══ Given text

How hot is too hot?

in a car even with the windows cracked it can get really hot

July 2, 2019

Rancho Coastal Humane Society

A quick stop at a convenience store on a hot day can be deadly for a dog, child, elderly person, or others with medical issues. Your Rancho Coastal Humane Society (RCHS) spokesman John Van Zante  once again demonstrated the danger locking himself in a closed vehicle at the shelter at in Encinitas on Monday 

Van Zante says, "High temperatures can kill. Common sense can save a life. The temperature in a closed vehicle can rise as much as 30 degrees in less than 2 minutes. In the time it takes to go into a store and buy a loaf of bread, the temperature in your vehicle can become deadly.”

“Most of us know that it gets really hot in a closed vehicle,” says Van Zante. “Unfortunately the temperature rises much higher and much faster that we realize.”

Owners don't recognize the symptoms that their pets or family members are overheating. Dogs don't sweat. They pant. When they can't pant fast enough, and when the air is near their body temperature of around 103 degrees, it can cause heat exhaustion. Symptoms include rapid panting, reddening of their gums and the skin inside the ears, vomiting, and diarrhea.

If this occurs, take your dog to a cool place and offer it sips (not drinks) of water. Dampen the dog with cool (not cold) water.

If you discover the symptoms too late or the initial treatment isn't enough, your dog could suffer heat stroke. Organs will shut down. If that happens, get emergency veterinary care. A dog may seem disoriented and walk like it's drunk. Other symptoms include Confusion, Drooling, Dry gums, Lethargy, Loss of consciousness, Rapid heartbeat, Bleeding, Refusal to drink, and a Fever.

If you believe your dog is suffering from heat stroke, hose it down with cool (not cold) water then rush it to the nearest vet (even if it's not your regular vet.). If its body temperature stays above 105 degrees, damage to the major organs (brain, heart, kidneys, liver) occurs.

════

**Work item A:**
Answer these about the heat safety article:
(i) By how much can the temperature in a closed vehicle rise in less than 2 minutes?
(ii) What is a dog's approximate body temperature?
(iii) Above what body temperature does damage to a dog's major organs occur?
**Work item B:** Copy out the heat safety article word for word, everything from "If this occurs, take" down to "and a Fever.".

══ Data to examine

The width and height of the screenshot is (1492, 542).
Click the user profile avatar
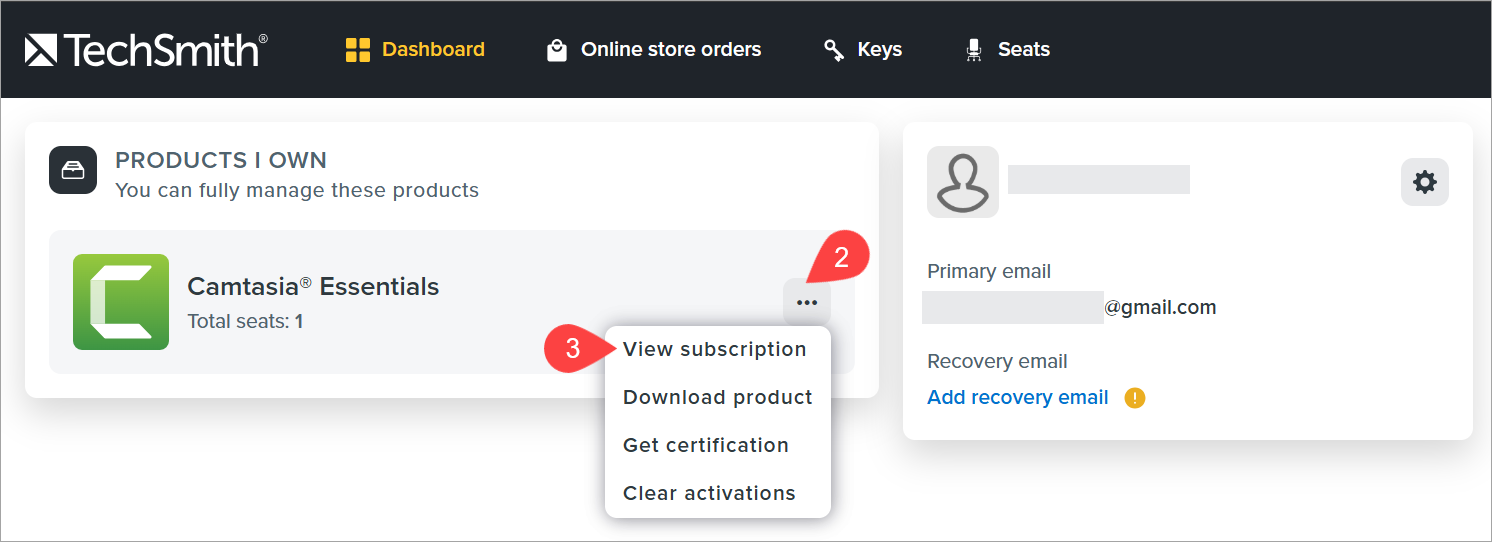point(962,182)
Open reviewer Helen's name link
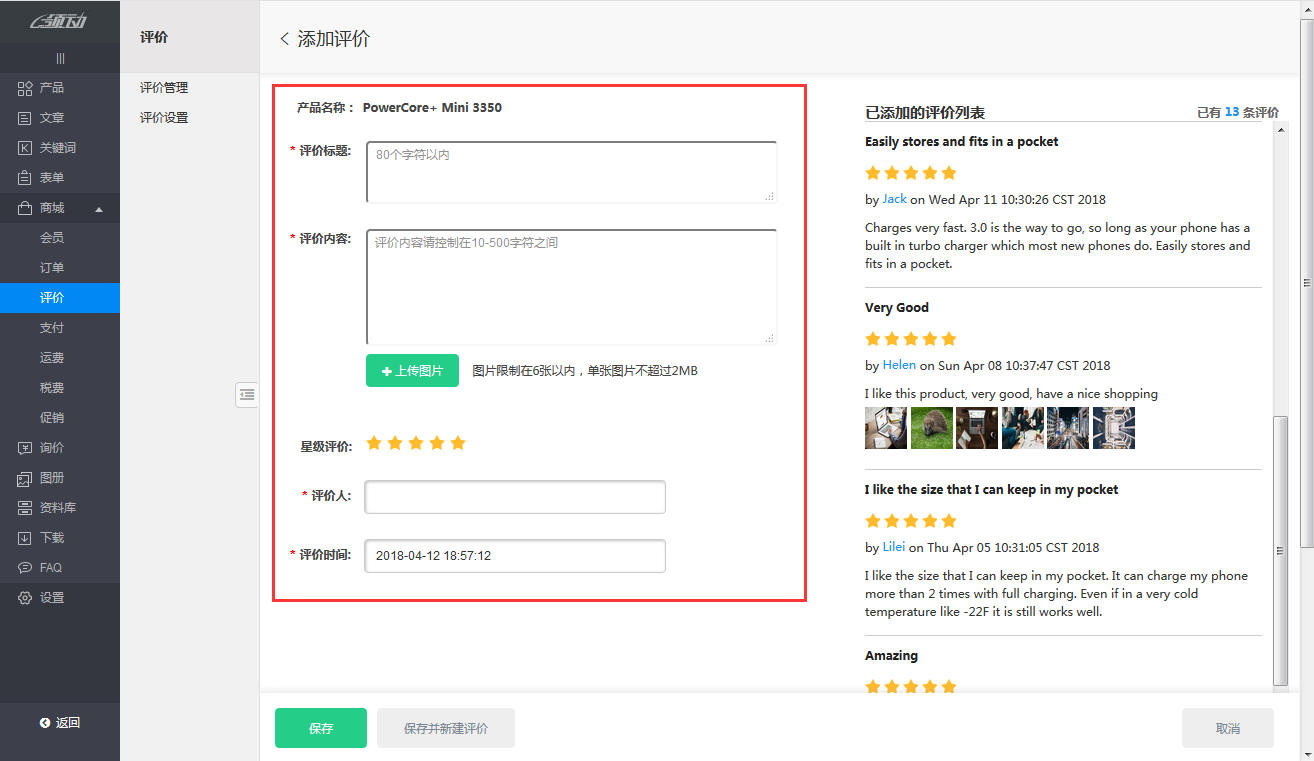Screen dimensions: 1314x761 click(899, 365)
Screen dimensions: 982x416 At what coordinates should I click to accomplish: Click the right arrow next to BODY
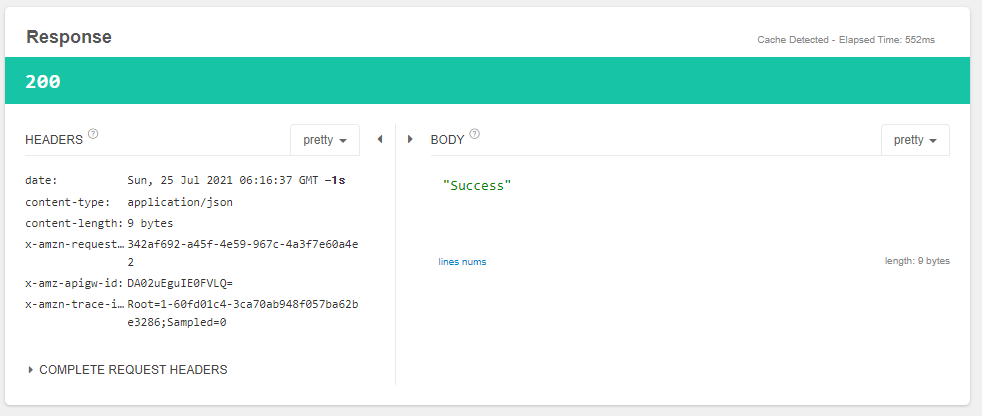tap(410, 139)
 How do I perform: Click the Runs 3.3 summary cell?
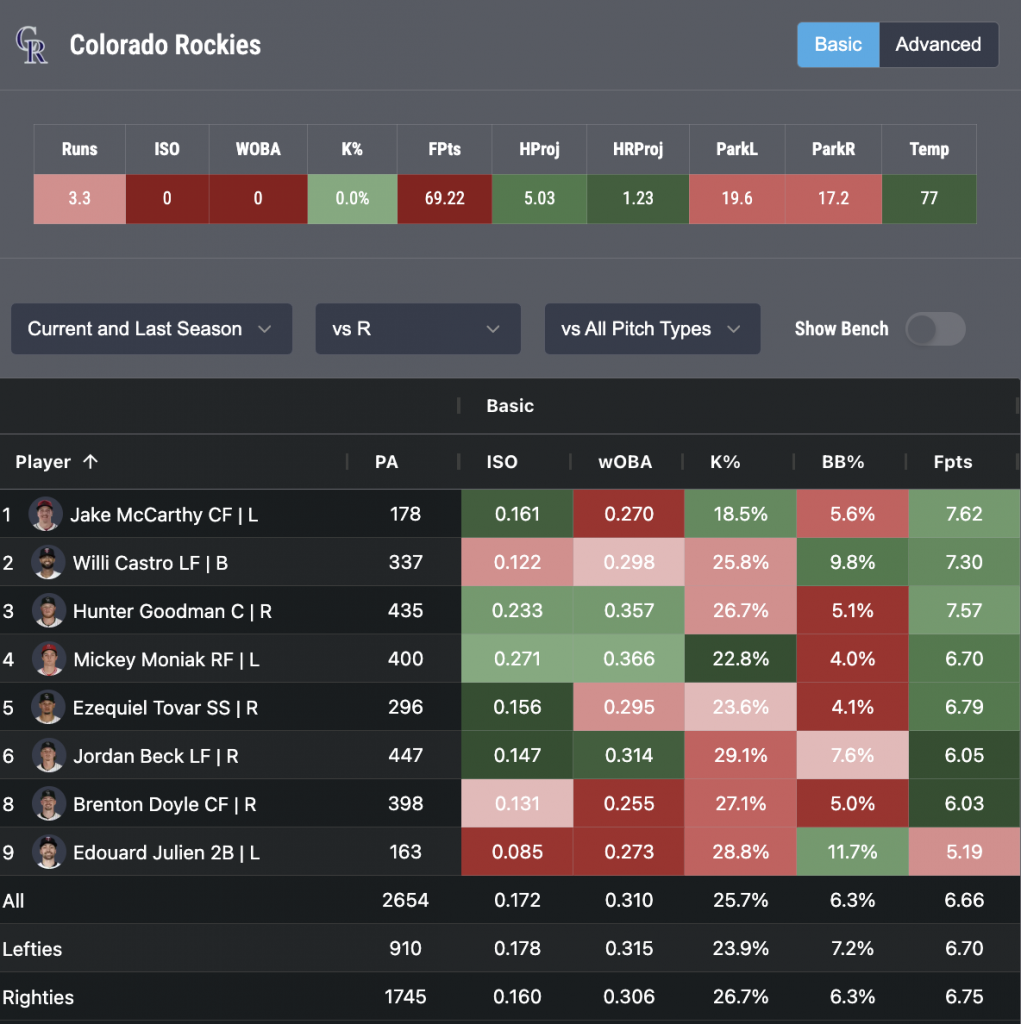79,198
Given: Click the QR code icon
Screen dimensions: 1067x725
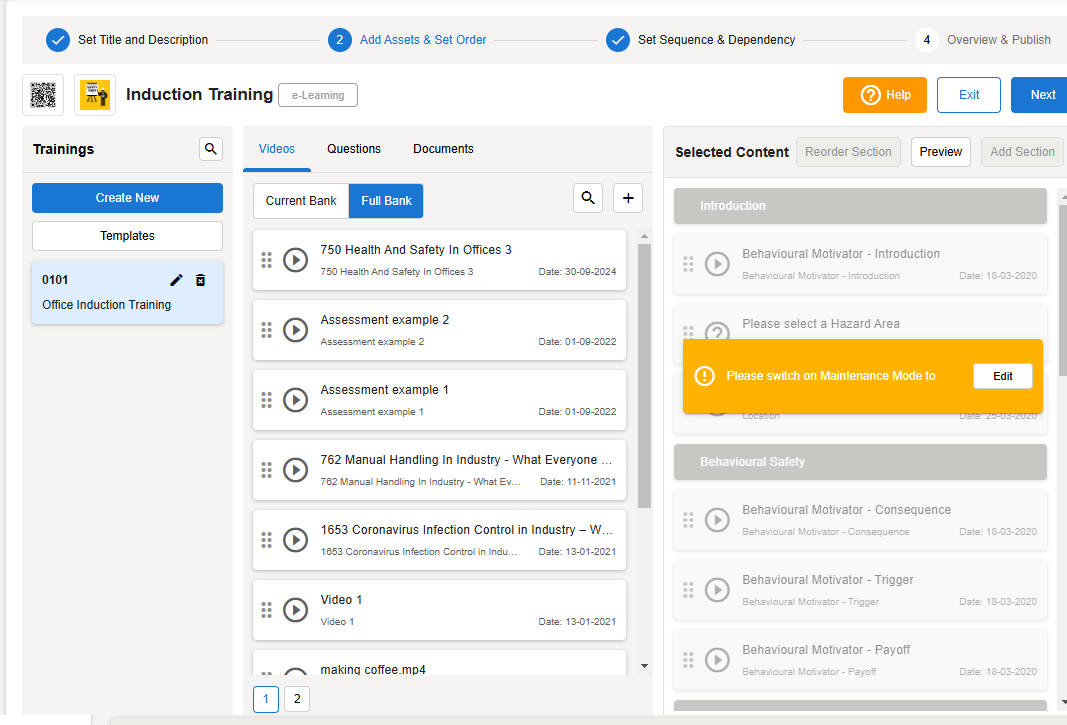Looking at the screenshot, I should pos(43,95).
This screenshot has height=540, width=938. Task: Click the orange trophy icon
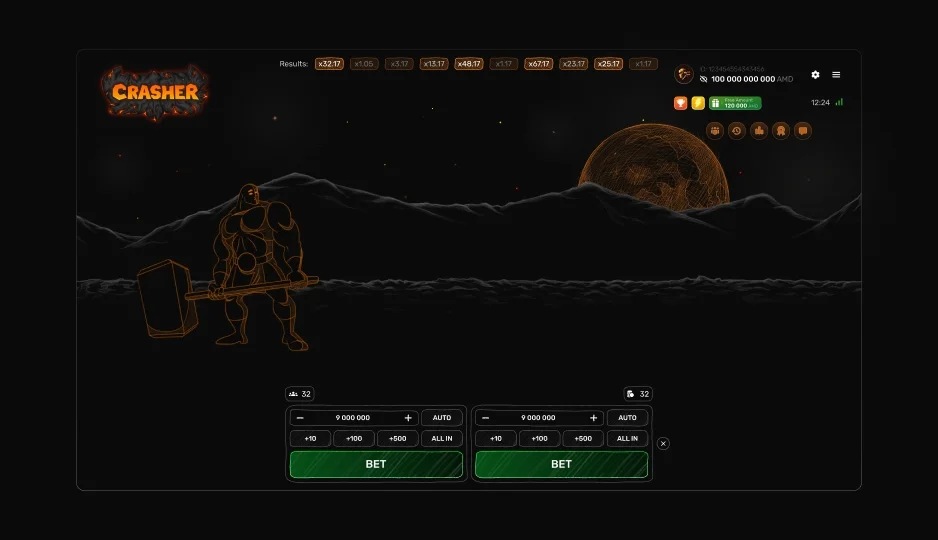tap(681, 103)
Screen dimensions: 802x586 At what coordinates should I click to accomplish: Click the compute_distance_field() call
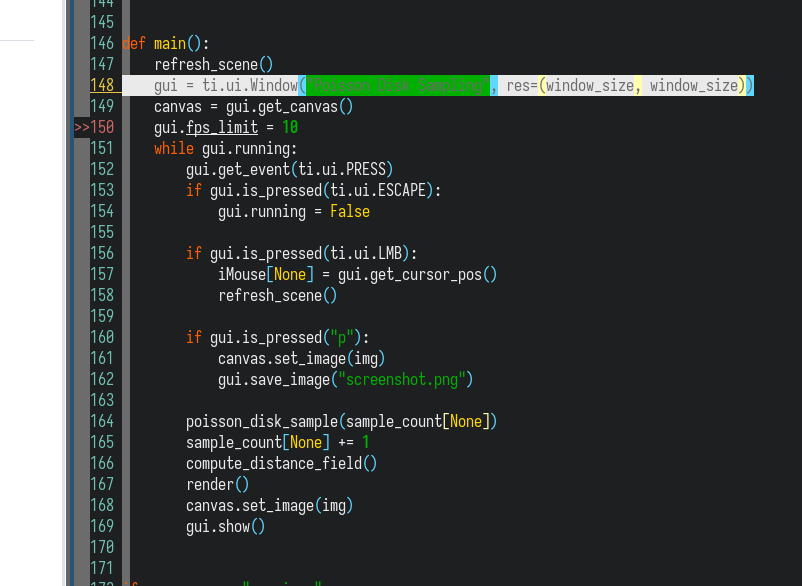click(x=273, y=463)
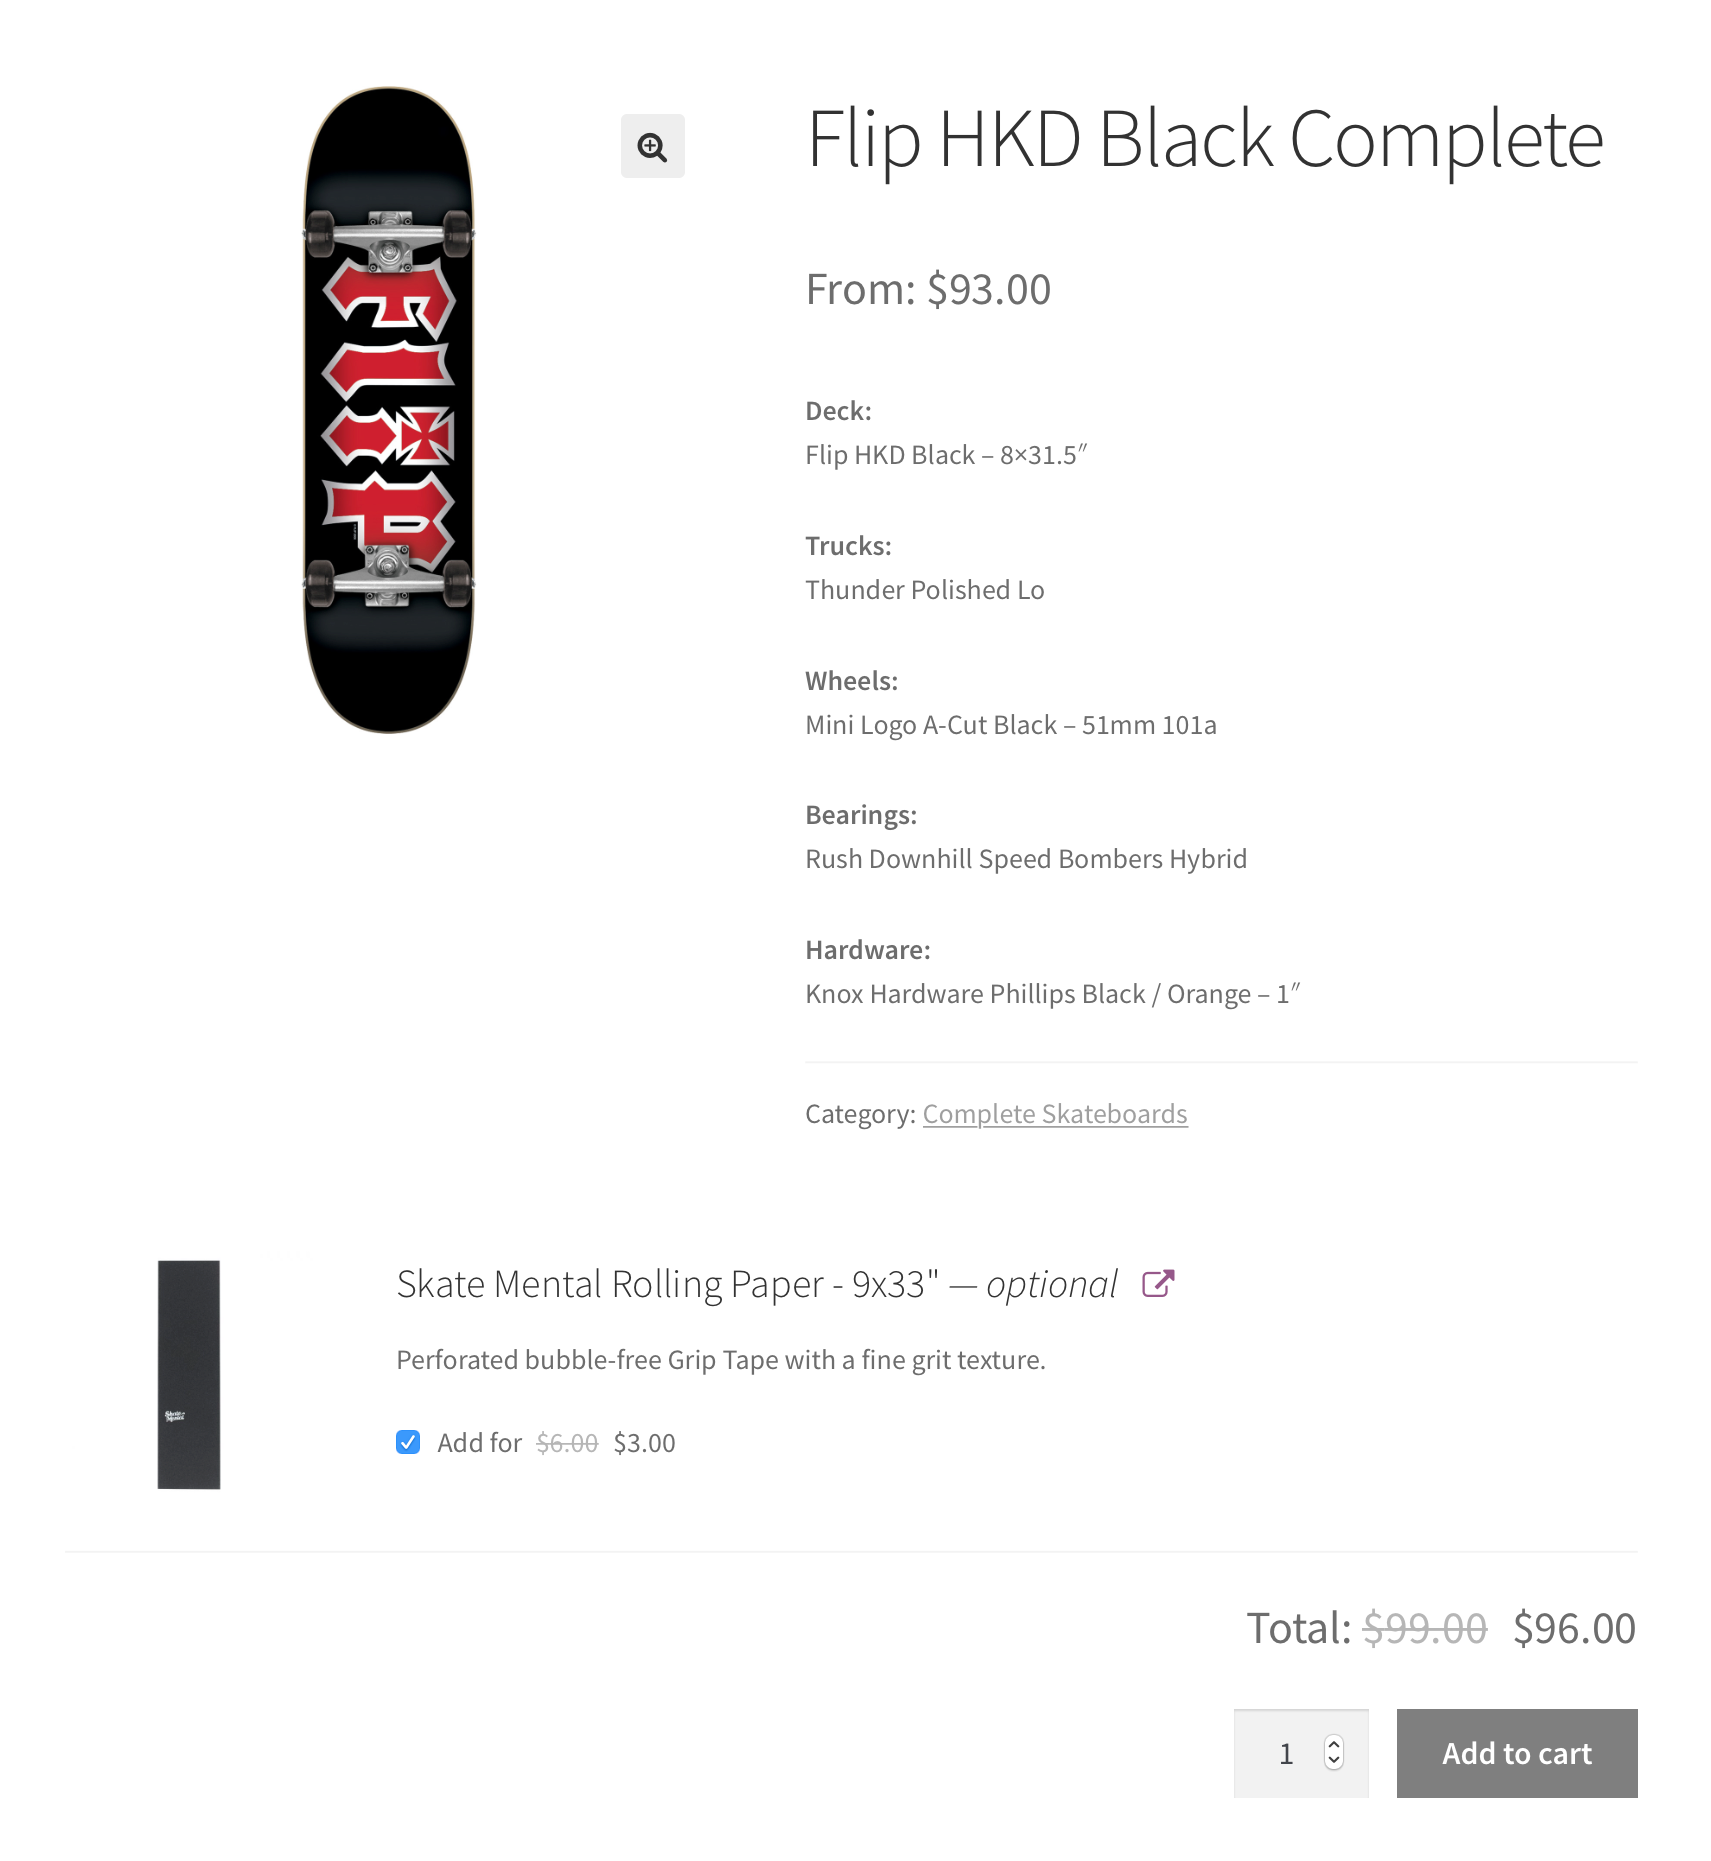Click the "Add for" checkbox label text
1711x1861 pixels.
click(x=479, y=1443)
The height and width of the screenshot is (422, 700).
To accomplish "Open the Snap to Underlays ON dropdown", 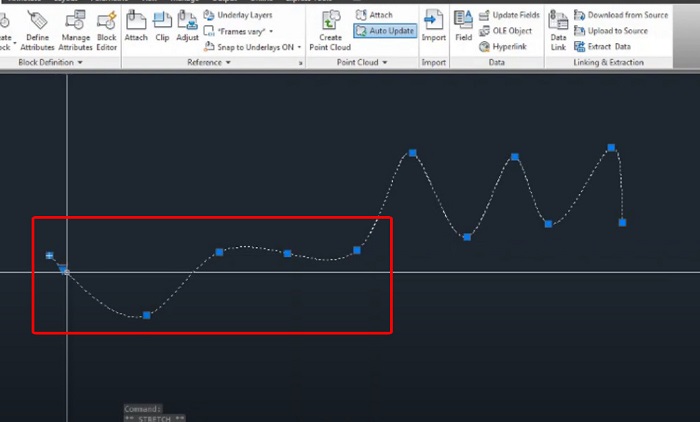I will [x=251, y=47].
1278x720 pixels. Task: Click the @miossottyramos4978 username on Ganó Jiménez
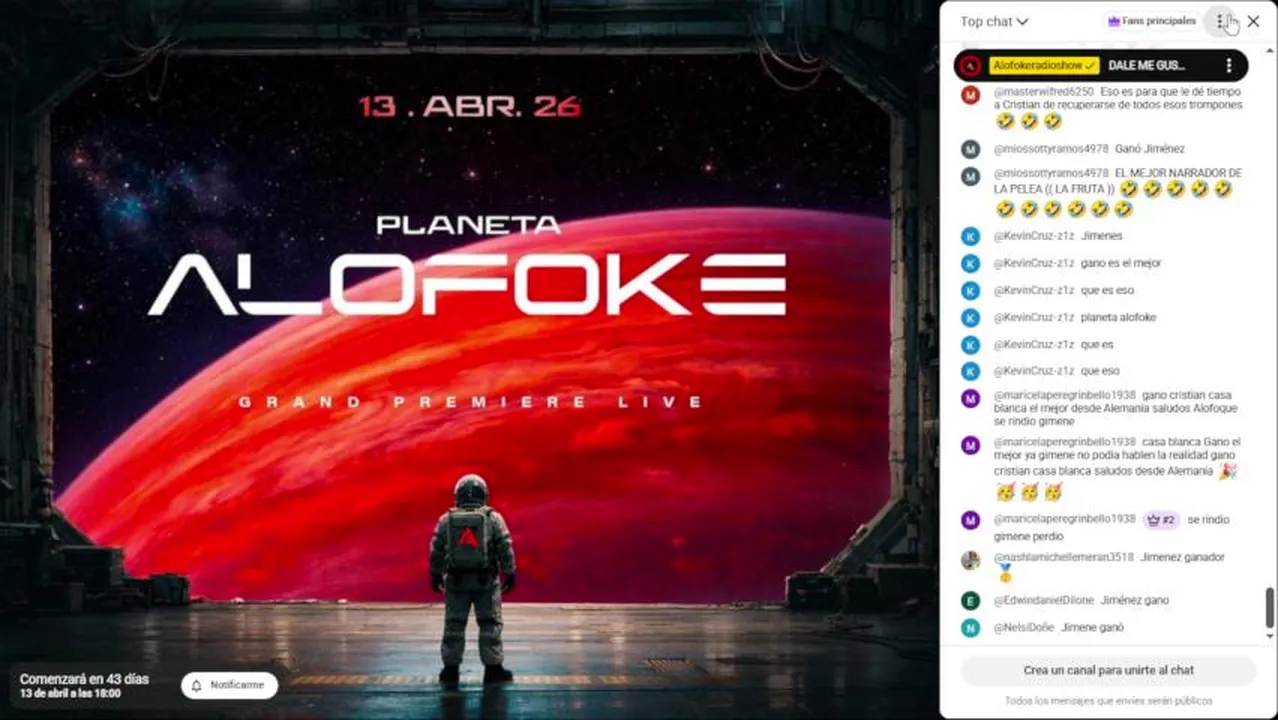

════

**Response box A:**
(i) As much as 30 degrees
(ii) Around 103 degrees
(iii) 105 degrees

**Response box B:**
If this occurs, take your dog to a cool place and offer it sips (not drinks) of water. Dampen the dog with cool (not cold) water.

If you discover the symptoms too late or the initial treatment isn't enough, your dog could suffer heat stroke. Organs will shut down. If that happens, get emergency veterinary care. A dog may seem disoriented and walk like it's drunk. Other symptoms include Confusion, Drooling, Dry gums, Lethargy, Loss of consciousness, Rapid heartbeat, Bleeding, Refusal to drink, and a Fever.